ニザダイの仲間は多くの種がサンゴ岩に付着した藻類や海藻を主食としています。そのためライブロックやサンゴ岩に付着したコケを食べてくれ、海藻も食べてくれます。海藻が繁茂して困っているときには最適ですが、海藻を観賞のために飼育している水槽には全く向いておらず、アミジグサなど海藻の種類によっては食べないこともあります。また弱ったオオバナサンゴなどをつつくような個体もいるので要注意です。歯の形は両側が鋸歯状になっているもの(クロハギ属)や、口内側に倒すことができ先端の片側が鋸歯状のもの(サザナミハギ属)、細く尖った歯をもつもの(テングハギ属)などがあります。

背鰭の棘には毒がある種がおり、このほか尾にも大きなカミソリのような棘があるので刺されると大けがをするおそれもあります。そのため素手で掬わないように注意します。性格はかなりきつく、ほかの魚を追いかけまわすこともあります。

アイゴの仲間

▲ヒフキアイゴ

アイゴ科のヒフキアイゴも海水魚水槽でよく飼育される藻食魚といえます。ほかヒメアイゴ、マジリアイゴ、ゴマアイゴなど色々いますが、みな藻類を中心とした雑食性の魚です。アイゴの仲間は分類学的にはニザダイの仲間に近く、コケをよく食べてくれますが、海藻も好んで食べてしまいますので、海藻水槽には向きません。

このほかにも甲殻類や動物プランクトンなどを捕食していますが、個体によってはサンゴをつつくこともあり、オオバナサンゴやオオタバサンゴなど大きめのポリプを持つLPSとの飼育は要注意といえます。また鰭棘に毒があるので、ニザダイ同様手で掬ってはいけません。性格はニザダイ系よりはおとなしめといえます。

カエルウオの仲間

イソギンポとヤエヤマギンポの混泳

▲ヤエヤマギンポ

カエルウオの仲間はサンゴ岩やライブロックなどに生えるコケを主に捕食します。そのため水槽には「コケ取り」として入れられることもありますが、コケを餌にするだけでは長生きさせることができません。そのため藻食魚専用の配合飼料を与える必要があります。

海藻は食べないので海藻水槽での飼育もできます。ただし種類によってはサンゴの表皮などを食べてしまうようなものもいますので、そのようなものはサンゴ水槽で飼育してはいけません。また藻類を好んで捕食するものは水槽から飛び出してしまうものも多いので水槽にはしっかりフタをしておきましょう。同種同士では争うこともありますが、カエルウオを捕食してしまう魚や生息地の水温が大きく異なる魚をのぞき、多くの種の魚と混泳可能です。
----
やること —
[1] 藻を食べる海水魚についての文章から、次の問いに答えてください。
(a) ニザダイの仲間で、口の内側に倒すことができ、先端の片側がギザギザの歯をもつのは何属ですか。
(b) アイゴの仲間は、分類のうえでどの仲間に近いとされていますか。
(c) カエルウオの仲間を長生きさせるには、何を与える必要がありますか。
[2] 藻を食べる海水魚についての文章を、最後の文のあとから続けて書いてください。

提供資料 —
----
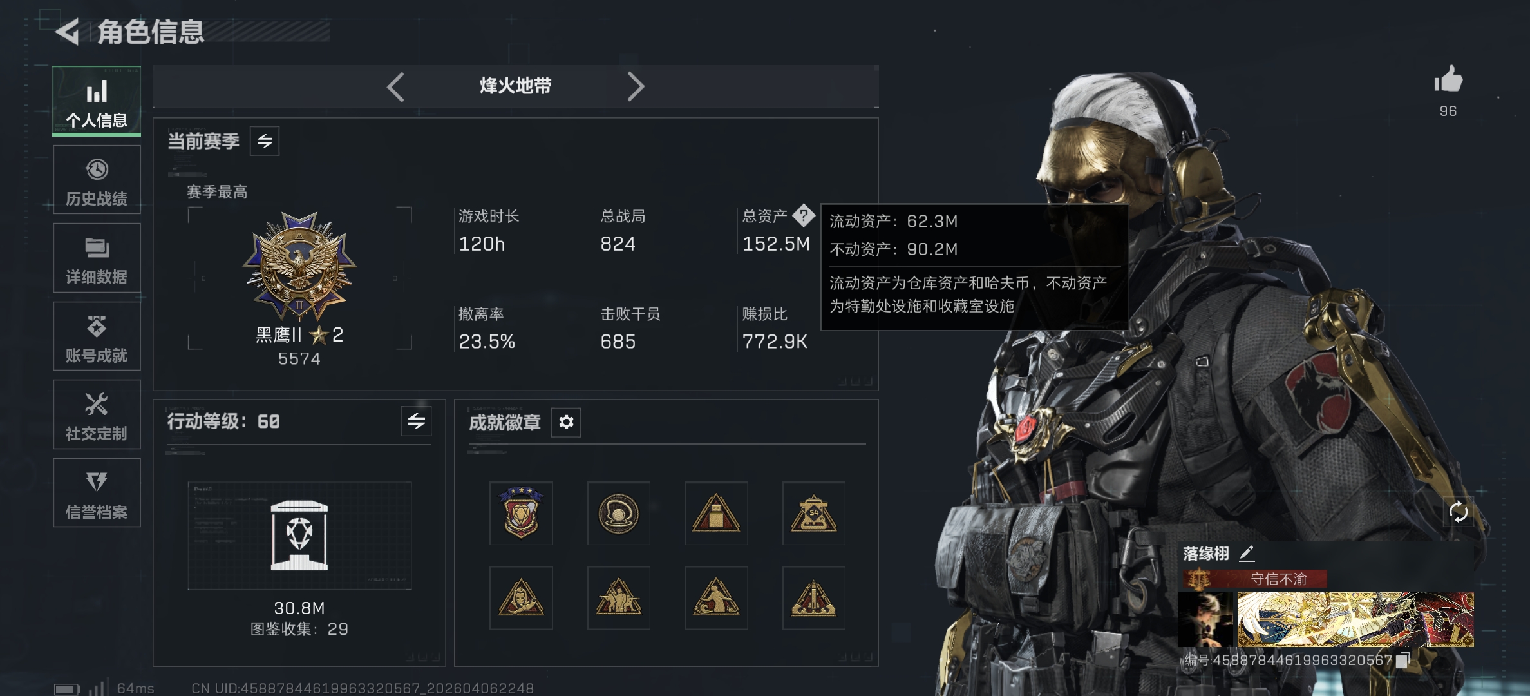Click the collection room showcase thumbnail
The width and height of the screenshot is (1530, 696).
click(299, 536)
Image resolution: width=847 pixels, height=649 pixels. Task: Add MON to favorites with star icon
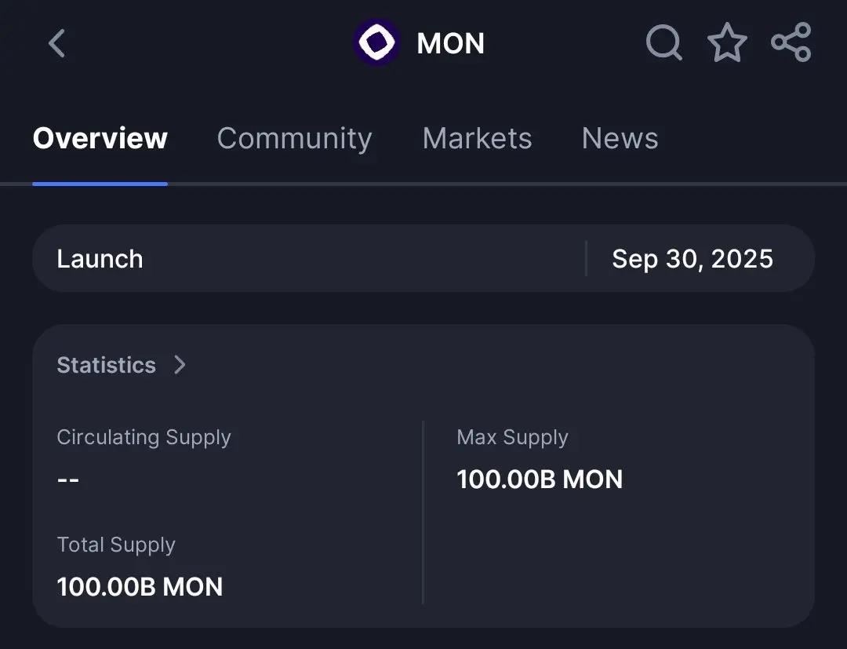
----
答え —
[1]
(a) サザナミハギ属
(b) ニザダイの仲間
(c) 藻食魚専用の配合飼料

[2]
ブダイの仲間

▲アオブダイの幼魚

ブダイ科の魚のうちアオブダイ属、ハゲブダイ属、イロブダイ属の魚はサンゴ岩などに付着した藻類を主食としています。歯の形は鳥のくちばしのような形状をしているものが多く、藻類などを死サンゴごと削るようにして食べるものが多いですが、甲殻類なども多少は食しています。

カンムリブダイなど、ブダイの種によっては生きた造礁サンゴをかじってしまうようなものもいます。ただブダイの仲間は大型に成長しますし、遊泳力も強いので、成魚まで育てるには巨大な水槽が必要になります。カンムリブダイは大きいもので1mを超えるようなサイズにまでなりますが、観賞魚店でもよく見られるイロブダイも50cm(最大80cm)くらいになることを考えると初心者が飼育してよい魚とはいえません。

ヤッコの仲間

▲大型ヤッコは海藻も食べる

ヤッコの仲間は雑食性ですが、付着藻類などをよく食べます。配合飼料に餌付いた中・大型ヤッコにもたまには海藻や海藻を強化配合した配合飼料を与えたいものです。種類によっては海藻水槽に入れられないほど海藻を好んで食べることもあります。

スズメダイの仲間

▲クロソラスズメダイの成魚

スズメダイの仲間も藻類を好んで捕食します。イシガキスズメダイの仲間(ルリホシスズメダイ、ハクセンスズメダイなど)、ルリスズメダイの仲間(一部。ミヤコキセンスズメダイ、ネズスズメダイなど)、クロソラスズメダイの仲間(クロソラスズメダイ、セダカスズメダイなど)は藻食性が強いといえます。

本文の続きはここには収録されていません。